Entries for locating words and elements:
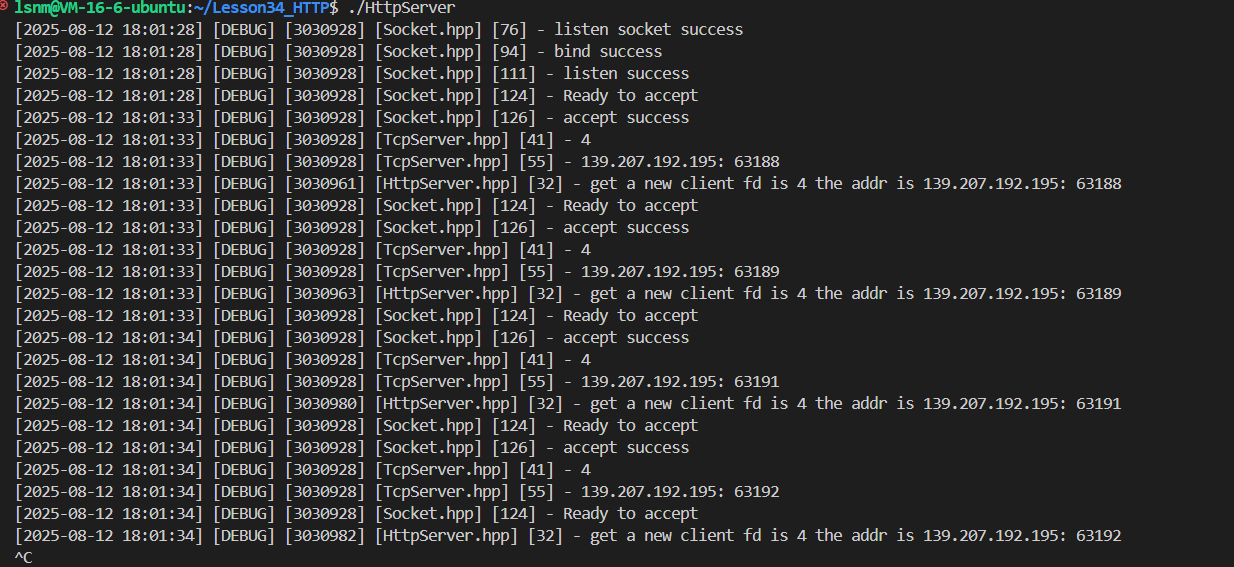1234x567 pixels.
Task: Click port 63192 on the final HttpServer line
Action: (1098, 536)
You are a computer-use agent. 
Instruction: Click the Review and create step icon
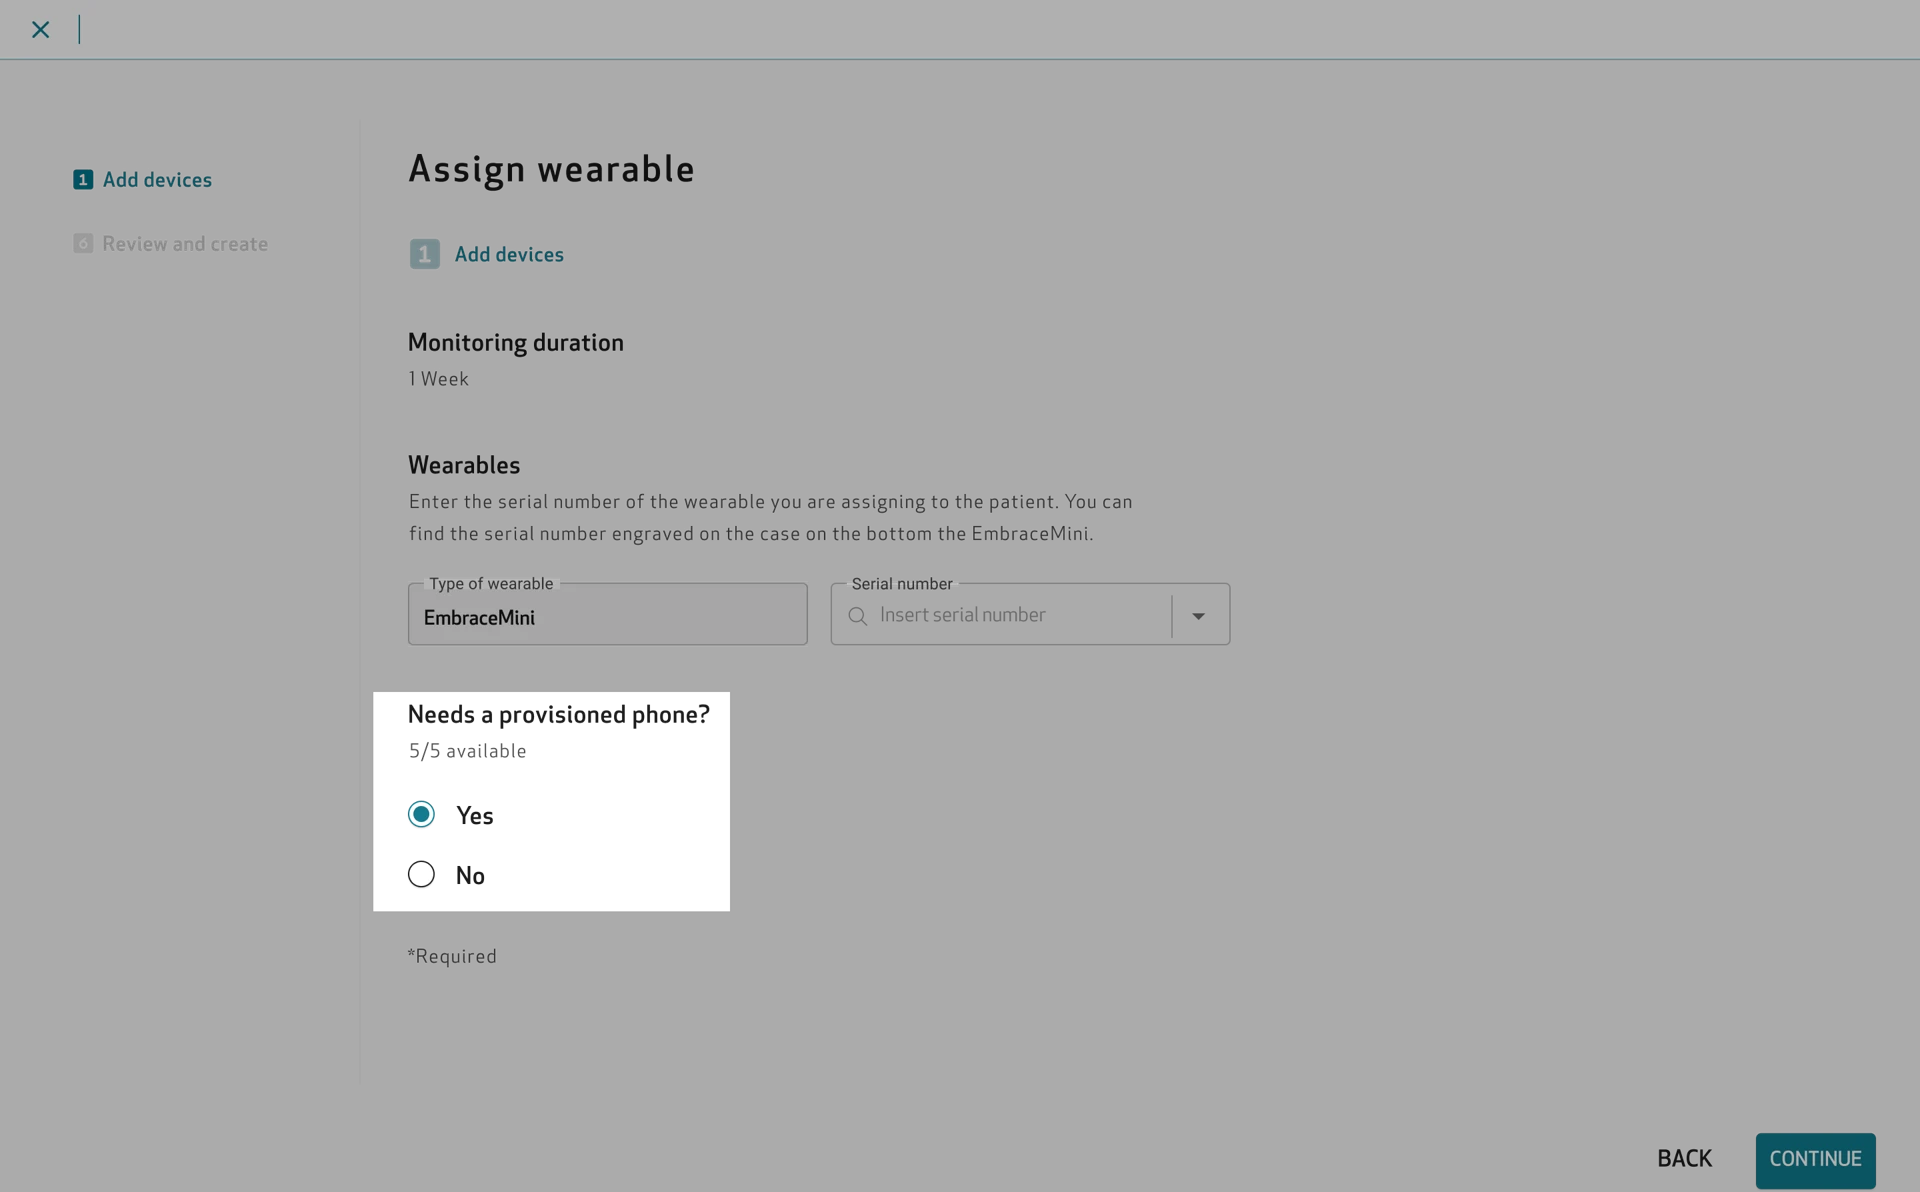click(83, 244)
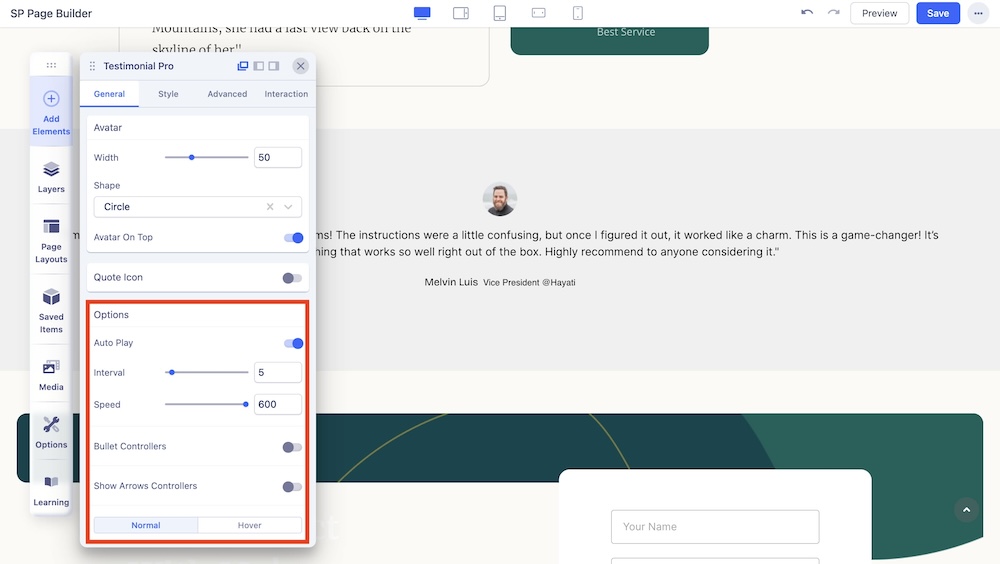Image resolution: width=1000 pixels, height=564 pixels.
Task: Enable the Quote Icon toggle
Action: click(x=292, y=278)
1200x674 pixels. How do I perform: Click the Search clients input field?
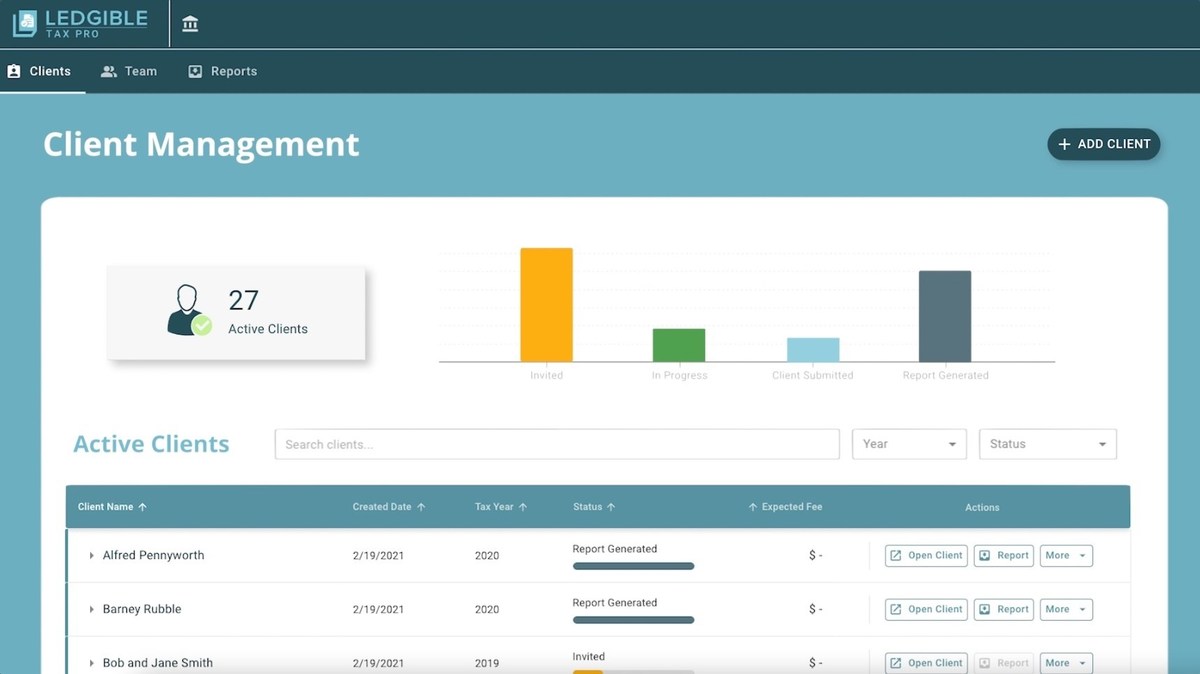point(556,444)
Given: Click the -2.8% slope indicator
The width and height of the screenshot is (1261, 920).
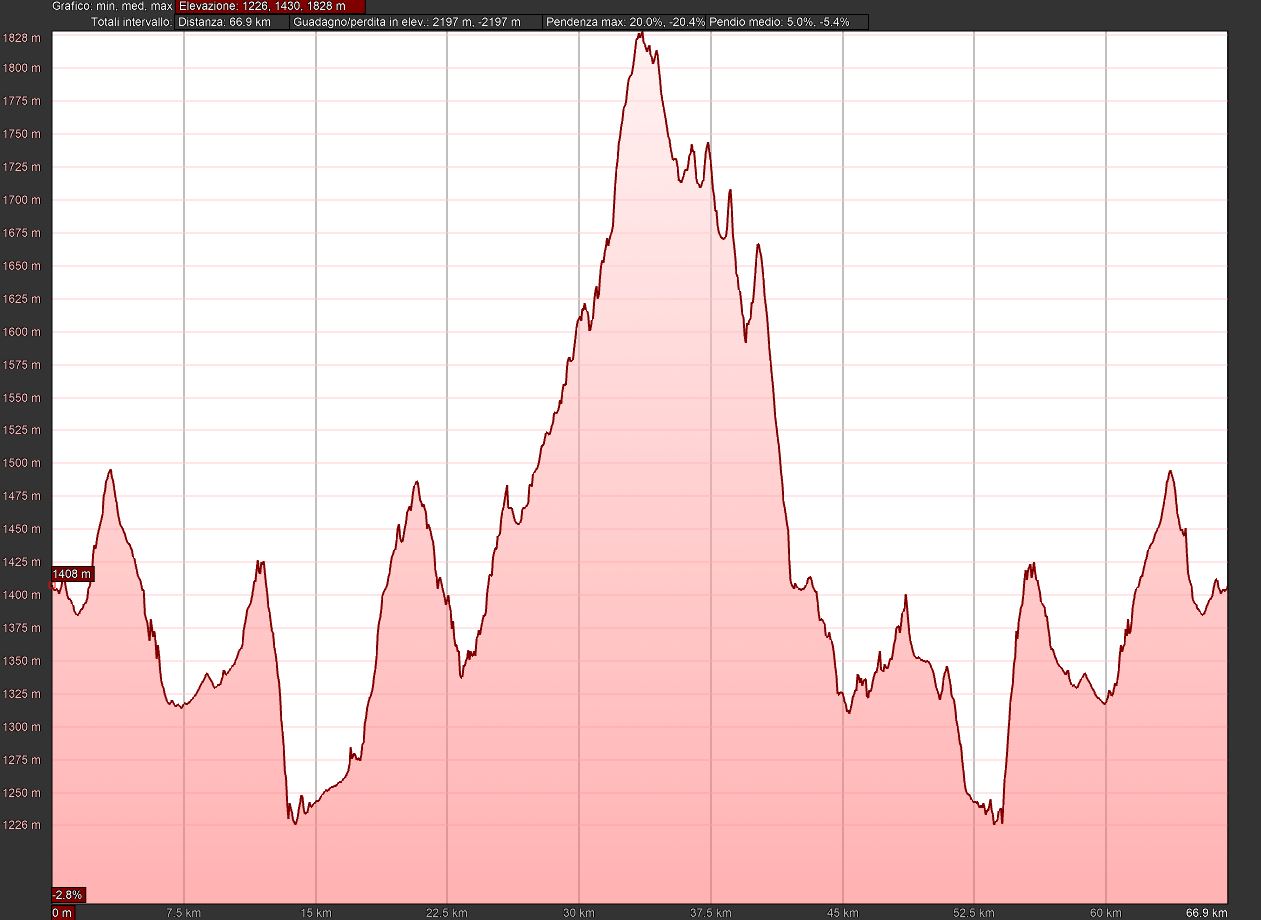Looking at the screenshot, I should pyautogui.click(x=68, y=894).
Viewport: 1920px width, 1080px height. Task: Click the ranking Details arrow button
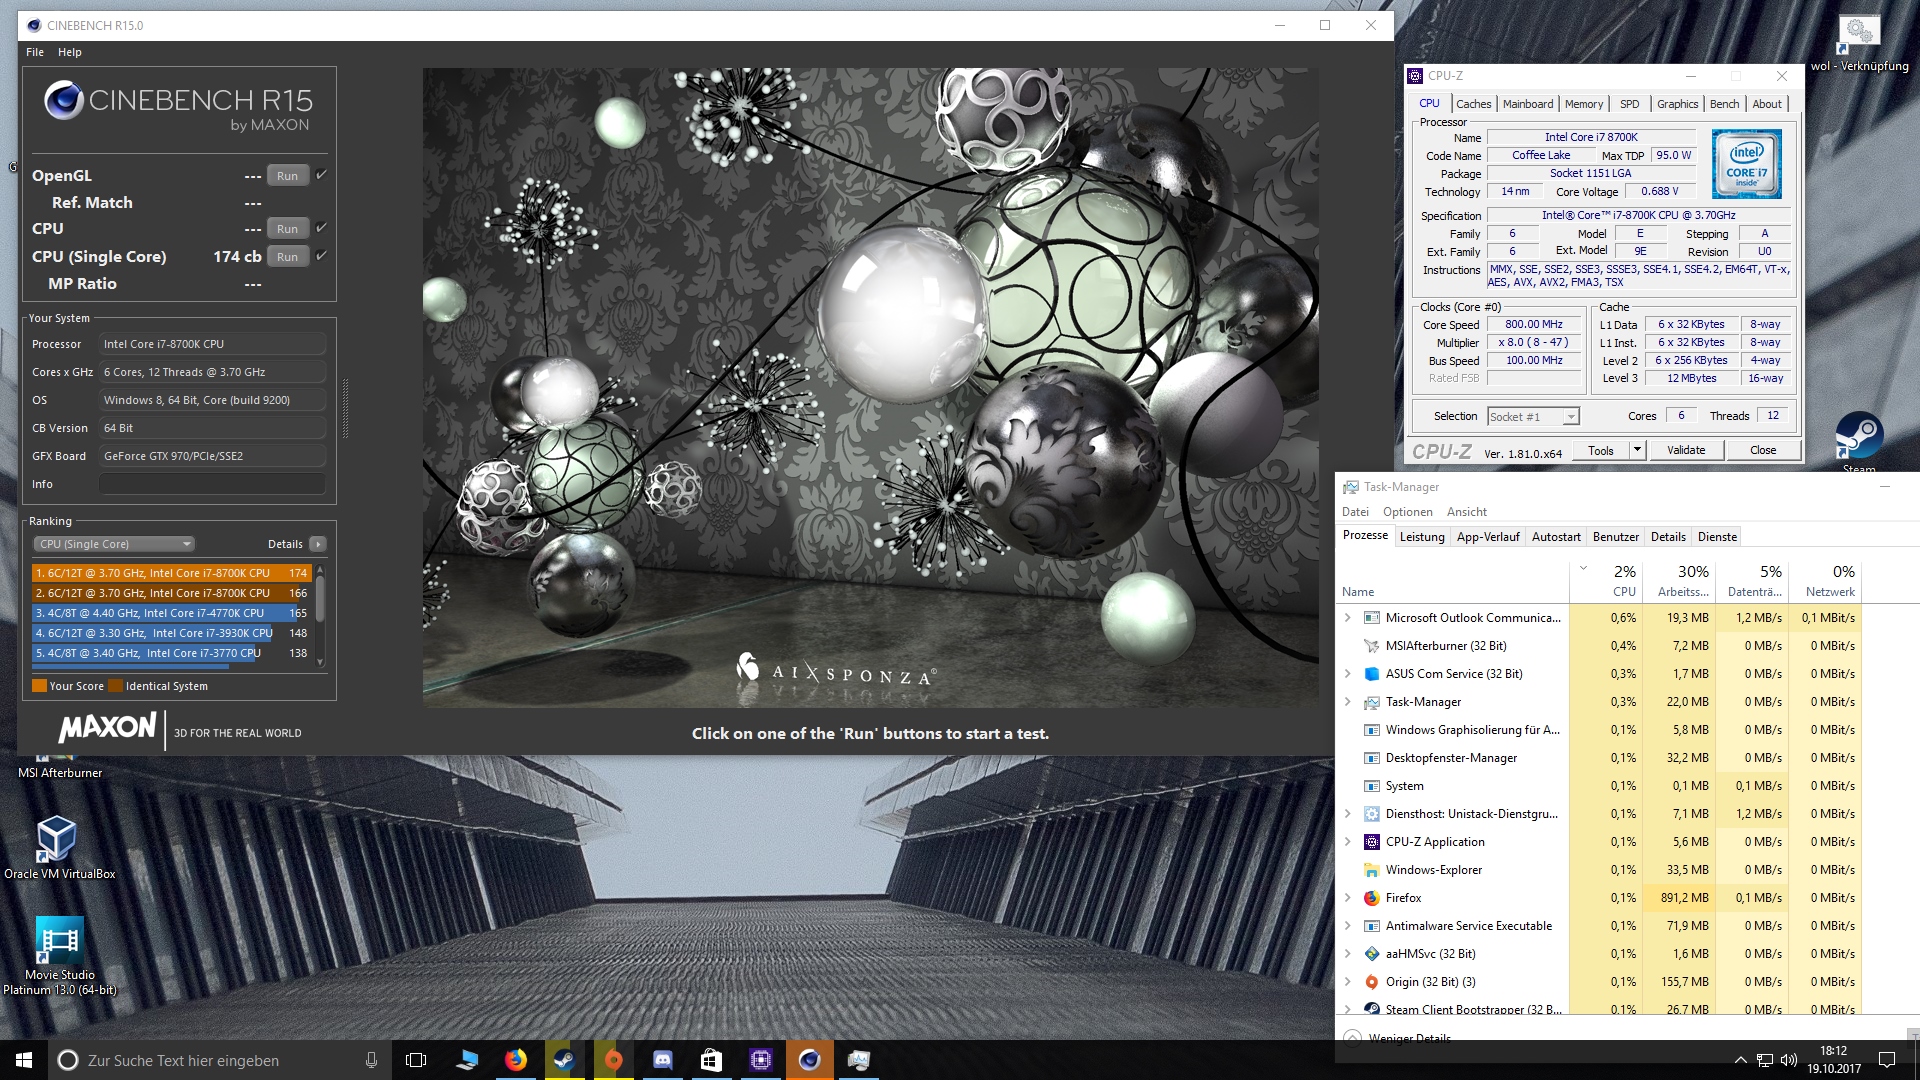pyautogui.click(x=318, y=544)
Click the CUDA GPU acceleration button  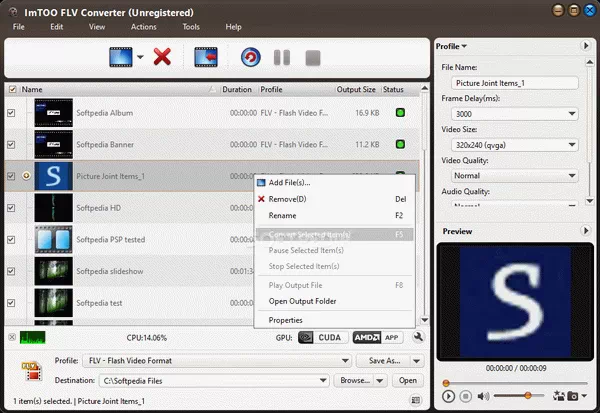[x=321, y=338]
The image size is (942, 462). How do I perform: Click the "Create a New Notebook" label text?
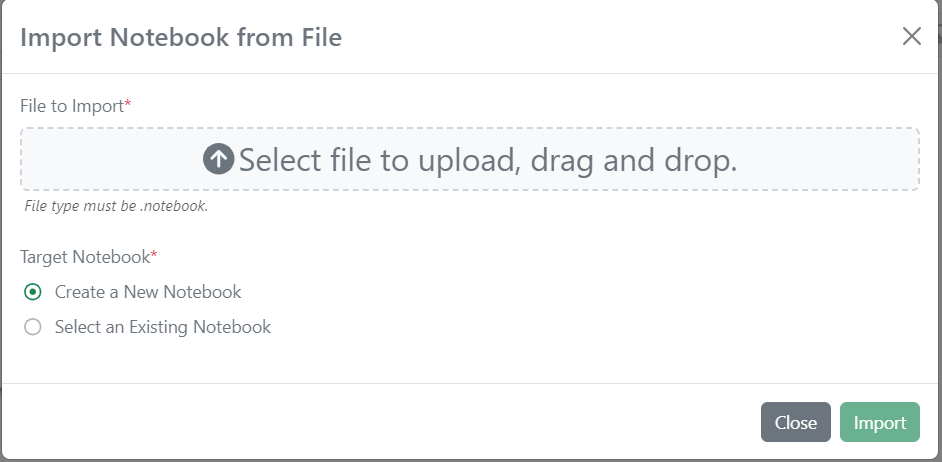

What you will do:
Reproduce everything from the start of the material down to the line containing "pyautogui.click(x=318, y=544)", changing "Search clients" to "Search customers" and leaving all else unchanged. Leave out the pictures.

Answer to this problem:
1234x567 pixels.
Task: Click port 63192 on the final HttpServer line
Action: (1098, 536)
You are a computer-use agent. 
Instruction: Click the Review and create step icon
click(83, 244)
Image resolution: width=1000 pixels, height=564 pixels.
Task: Enable the Quote Icon toggle
Action: click(x=292, y=278)
1200x674 pixels. How do I perform: Click the Search customers input field?
point(556,444)
Given: Click the -2.8% slope indicator
The width and height of the screenshot is (1261, 920).
Looking at the screenshot, I should pyautogui.click(x=68, y=894).
Viewport: 1920px width, 1080px height. Task: Click the ranking Details arrow button
pyautogui.click(x=318, y=544)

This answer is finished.